Producers with a combined passion for beer and nature


Gageleer is the first modern Belgian beer to trace its roots back to the historical herb beers. It started in 1980: “We wanted to know what a medieval beer tasted like and found inspiration in the 16th century Book of Herbs by Belgian botanist and physician Rembert Dodoens”, says Louis Meulders. Louis is a home-brewer who found and fine-tuned the recipe.

Louis is also one of the founders of the Gageleer company: “During the middle ages beer was healthier than water. It was flavored with a mixture of herbs found in the area. The main ingredient of this mixture was always bog myrtle, in Dutch ‘gagel’, which gave the beer its bitterness and a longer shelf life.”

The road to produce Gageleer beer was long but successful – from the first bottle brewed in a garage in 1988, then the first commercial sales in 1996, to producing 150.000 liters twenty years later.

Serving Gageleer means (pre)serving nature

In 1997, five members of the Belgian nature volunteer organisation Natuurpunt raised the capital to found a cooperative, with the goal of marketing Gageleer to fund the purchase and conservation of nature reserves in the Belgian Campine. All profits of sales go to nature preservation.

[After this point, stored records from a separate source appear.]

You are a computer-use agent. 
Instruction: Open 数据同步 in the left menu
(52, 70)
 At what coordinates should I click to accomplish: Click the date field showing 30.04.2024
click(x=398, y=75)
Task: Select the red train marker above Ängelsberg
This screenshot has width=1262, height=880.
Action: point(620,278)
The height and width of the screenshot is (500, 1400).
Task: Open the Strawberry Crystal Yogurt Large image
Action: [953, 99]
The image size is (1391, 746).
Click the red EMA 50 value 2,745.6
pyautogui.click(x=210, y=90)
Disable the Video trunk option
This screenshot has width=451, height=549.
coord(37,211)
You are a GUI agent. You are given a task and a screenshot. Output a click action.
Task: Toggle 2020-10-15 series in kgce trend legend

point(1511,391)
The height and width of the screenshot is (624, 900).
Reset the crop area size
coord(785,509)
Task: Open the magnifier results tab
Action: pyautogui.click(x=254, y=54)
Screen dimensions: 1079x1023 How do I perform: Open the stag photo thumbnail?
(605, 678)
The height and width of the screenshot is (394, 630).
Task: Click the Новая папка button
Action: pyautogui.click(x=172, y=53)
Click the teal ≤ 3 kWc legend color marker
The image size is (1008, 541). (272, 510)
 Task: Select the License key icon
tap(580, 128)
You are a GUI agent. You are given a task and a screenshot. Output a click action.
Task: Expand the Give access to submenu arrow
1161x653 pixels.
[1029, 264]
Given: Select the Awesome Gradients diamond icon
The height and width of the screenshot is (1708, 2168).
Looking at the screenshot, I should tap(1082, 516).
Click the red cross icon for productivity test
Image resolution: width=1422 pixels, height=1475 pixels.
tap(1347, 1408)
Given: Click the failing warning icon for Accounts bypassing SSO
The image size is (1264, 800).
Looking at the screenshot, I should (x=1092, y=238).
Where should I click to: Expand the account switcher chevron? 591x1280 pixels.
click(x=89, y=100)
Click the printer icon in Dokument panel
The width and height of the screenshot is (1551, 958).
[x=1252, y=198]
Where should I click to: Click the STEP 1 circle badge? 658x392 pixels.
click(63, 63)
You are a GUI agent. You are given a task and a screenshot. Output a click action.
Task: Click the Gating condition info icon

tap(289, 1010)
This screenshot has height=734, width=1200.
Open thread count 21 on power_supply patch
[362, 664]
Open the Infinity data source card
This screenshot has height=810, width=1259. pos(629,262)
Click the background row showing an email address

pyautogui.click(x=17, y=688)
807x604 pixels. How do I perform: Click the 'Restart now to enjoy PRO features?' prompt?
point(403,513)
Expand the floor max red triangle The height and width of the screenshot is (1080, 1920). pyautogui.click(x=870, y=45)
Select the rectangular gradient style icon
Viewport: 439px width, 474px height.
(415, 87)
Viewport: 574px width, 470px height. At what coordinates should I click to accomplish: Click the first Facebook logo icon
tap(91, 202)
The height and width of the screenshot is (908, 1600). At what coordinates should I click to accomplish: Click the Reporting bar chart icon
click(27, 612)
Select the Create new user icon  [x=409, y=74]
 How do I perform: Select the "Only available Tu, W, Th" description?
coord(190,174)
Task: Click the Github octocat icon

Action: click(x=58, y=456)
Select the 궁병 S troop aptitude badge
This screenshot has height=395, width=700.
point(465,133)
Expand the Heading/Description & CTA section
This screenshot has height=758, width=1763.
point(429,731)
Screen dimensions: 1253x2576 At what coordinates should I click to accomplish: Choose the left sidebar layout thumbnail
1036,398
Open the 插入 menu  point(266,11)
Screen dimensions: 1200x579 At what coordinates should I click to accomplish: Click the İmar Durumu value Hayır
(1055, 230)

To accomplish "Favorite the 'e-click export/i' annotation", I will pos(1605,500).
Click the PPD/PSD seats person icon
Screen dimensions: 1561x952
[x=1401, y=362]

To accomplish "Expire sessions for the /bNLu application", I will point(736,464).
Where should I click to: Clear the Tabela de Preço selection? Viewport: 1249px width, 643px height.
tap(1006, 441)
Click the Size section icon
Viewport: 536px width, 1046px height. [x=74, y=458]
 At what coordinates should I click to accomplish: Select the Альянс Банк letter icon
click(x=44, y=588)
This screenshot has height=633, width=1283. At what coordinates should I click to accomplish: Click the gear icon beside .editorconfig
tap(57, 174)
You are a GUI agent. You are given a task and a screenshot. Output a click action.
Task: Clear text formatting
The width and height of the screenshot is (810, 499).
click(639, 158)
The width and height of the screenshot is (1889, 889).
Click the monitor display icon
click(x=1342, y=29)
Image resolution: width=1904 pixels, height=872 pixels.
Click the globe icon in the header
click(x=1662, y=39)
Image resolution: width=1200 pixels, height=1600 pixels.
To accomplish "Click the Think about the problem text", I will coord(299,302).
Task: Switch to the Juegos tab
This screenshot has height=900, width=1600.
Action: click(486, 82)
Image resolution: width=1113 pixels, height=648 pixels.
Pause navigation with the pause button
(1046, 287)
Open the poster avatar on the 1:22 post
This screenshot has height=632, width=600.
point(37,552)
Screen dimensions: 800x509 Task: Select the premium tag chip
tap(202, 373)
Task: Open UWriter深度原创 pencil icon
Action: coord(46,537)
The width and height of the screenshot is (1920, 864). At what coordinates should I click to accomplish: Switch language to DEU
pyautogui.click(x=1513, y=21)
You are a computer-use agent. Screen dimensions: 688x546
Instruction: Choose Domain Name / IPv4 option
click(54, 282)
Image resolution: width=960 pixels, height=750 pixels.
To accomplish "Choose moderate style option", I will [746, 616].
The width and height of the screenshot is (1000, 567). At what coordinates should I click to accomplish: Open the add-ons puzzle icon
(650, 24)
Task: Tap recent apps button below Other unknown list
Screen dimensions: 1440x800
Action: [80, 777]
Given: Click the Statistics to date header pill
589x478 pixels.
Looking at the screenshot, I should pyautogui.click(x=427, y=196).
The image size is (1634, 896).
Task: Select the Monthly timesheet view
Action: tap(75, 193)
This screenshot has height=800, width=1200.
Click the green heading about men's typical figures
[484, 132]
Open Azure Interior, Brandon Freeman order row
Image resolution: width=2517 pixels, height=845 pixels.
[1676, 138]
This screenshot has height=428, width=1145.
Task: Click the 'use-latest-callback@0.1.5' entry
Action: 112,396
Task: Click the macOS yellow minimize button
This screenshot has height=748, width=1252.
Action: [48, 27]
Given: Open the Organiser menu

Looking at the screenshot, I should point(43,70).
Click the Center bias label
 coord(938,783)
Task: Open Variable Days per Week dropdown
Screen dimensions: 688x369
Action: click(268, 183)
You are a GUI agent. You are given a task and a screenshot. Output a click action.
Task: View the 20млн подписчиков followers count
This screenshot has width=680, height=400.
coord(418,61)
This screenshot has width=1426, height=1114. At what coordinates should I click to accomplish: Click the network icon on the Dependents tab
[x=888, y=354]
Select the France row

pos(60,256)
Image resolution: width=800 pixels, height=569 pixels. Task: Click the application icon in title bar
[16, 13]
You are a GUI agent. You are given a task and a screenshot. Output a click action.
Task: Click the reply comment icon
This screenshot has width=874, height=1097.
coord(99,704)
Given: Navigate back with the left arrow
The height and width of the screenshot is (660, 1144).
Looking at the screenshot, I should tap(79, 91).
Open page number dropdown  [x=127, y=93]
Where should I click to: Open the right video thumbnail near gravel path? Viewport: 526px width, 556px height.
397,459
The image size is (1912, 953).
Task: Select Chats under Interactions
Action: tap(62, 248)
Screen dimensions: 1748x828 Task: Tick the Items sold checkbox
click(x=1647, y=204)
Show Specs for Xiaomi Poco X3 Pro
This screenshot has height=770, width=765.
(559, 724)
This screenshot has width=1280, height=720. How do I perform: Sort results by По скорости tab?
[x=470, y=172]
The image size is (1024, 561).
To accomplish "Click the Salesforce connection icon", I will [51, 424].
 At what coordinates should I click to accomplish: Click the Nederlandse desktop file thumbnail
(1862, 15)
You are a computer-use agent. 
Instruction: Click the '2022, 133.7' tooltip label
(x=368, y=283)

There is also a link between the beer and nature management. In 2014, volunteers of Natuurpunt pulled out hundreds of young trees in nature area ‘De Korhaan’ (Arendonk, Belgium). This area, a typical moorland, is home to the myrtle herb. Every now and then, human interference is needed on top of grazing management, to promote the development of heather, rejuvenate the myrtle vegetation and to ensure the area does not transform into a forest. Despite its ever growing popularity and turnover, the cooperative company is still run by the same founders on a voluntary, unpaid base.

Sustainable production

Gageleer is a certified organic beer. In 2012 the original cooperative transformed into a company with a social objective. In the same year several organic farmers started supplying fully organic barley to the brewery.

The organic farmers practice agriculture in ways that are sustainable and environmentally friendly. They work in harmony with nature, aiming for fertile soil, healthy water and clean air. Louis Meulders: “By using locally grown, organic barley, we support the local economy and minimize our ecological footprint. We have a passion for beer and a passion for nature.”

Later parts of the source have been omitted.